[PROBLEM REQUIREMENTS]:
Give the data a second time, exactly and in full.

[Pixel coordinate grounding data]

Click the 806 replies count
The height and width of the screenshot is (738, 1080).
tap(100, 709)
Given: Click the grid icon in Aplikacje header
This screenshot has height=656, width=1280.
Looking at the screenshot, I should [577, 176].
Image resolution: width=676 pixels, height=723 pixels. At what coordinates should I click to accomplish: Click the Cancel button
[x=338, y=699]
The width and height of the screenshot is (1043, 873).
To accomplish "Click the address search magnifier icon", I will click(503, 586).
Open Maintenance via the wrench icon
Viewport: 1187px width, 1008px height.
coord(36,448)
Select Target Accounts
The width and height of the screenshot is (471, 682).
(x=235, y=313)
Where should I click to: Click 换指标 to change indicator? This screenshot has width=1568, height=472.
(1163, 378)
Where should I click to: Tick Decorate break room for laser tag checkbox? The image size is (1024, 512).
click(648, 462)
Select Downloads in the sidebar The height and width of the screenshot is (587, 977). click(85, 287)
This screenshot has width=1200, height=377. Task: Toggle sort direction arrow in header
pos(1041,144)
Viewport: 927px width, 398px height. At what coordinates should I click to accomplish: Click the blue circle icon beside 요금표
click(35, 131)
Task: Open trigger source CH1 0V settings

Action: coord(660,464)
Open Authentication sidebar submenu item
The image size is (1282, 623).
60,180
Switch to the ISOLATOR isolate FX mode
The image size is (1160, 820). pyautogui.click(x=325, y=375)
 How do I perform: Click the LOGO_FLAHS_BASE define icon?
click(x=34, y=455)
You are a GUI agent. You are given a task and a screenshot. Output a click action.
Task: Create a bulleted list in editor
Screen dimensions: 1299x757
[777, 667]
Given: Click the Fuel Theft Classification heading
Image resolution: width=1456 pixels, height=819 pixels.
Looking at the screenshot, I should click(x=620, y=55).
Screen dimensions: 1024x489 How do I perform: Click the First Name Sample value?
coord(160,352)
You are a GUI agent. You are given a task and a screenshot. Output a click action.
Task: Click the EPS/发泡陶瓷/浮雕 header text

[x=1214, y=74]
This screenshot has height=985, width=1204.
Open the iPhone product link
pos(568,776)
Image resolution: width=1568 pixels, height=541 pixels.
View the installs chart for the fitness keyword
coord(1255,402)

[EXERCISE RESPONSE]:
Click the 806 replies count
The height and width of the screenshot is (738, 1080).
tap(100, 709)
Given: Click the grid icon in Aplikacje header
This screenshot has height=656, width=1280.
Looking at the screenshot, I should [577, 176].
Image resolution: width=676 pixels, height=723 pixels. At what coordinates should I click to accomplish: Click the Cancel button
[x=338, y=699]
The width and height of the screenshot is (1043, 873).
To accomplish "Click the address search magnifier icon", I will click(503, 586).
Open Maintenance via the wrench icon
Viewport: 1187px width, 1008px height.
coord(36,448)
Select Target Accounts
The width and height of the screenshot is (471, 682).
(x=235, y=313)
Where should I click to: Click 换指标 to change indicator? This screenshot has width=1568, height=472.
(1163, 378)
Where should I click to: Tick Decorate break room for laser tag checkbox? The image size is (1024, 512).
click(648, 462)
Select Downloads in the sidebar The height and width of the screenshot is (587, 977). click(85, 287)
This screenshot has width=1200, height=377. Task: Toggle sort direction arrow in header
pos(1041,144)
Viewport: 927px width, 398px height. At what coordinates should I click to accomplish: Click the blue circle icon beside 요금표
click(35, 131)
Task: Open trigger source CH1 0V settings

Action: coord(660,464)
Open Authentication sidebar submenu item
The image size is (1282, 623).
60,180
Switch to the ISOLATOR isolate FX mode
The image size is (1160, 820). pyautogui.click(x=325, y=375)
 How do I perform: Click the LOGO_FLAHS_BASE define icon?
click(x=34, y=455)
You are a GUI agent. You are given a task and a screenshot. Output a click action.
Task: Create a bulleted list in editor
Screen dimensions: 1299x757
[777, 667]
Given: Click the Fuel Theft Classification heading
Image resolution: width=1456 pixels, height=819 pixels.
Looking at the screenshot, I should click(x=620, y=55).
Screen dimensions: 1024x489 How do I perform: Click the First Name Sample value?
coord(160,352)
You are a GUI agent. You are given a task and a screenshot. Output a click action.
Task: Click the EPS/发泡陶瓷/浮雕 header text

[x=1214, y=74]
This screenshot has height=985, width=1204.
Open the iPhone product link
pos(568,776)
Image resolution: width=1568 pixels, height=541 pixels.
View the installs chart for the fitness keyword
coord(1255,402)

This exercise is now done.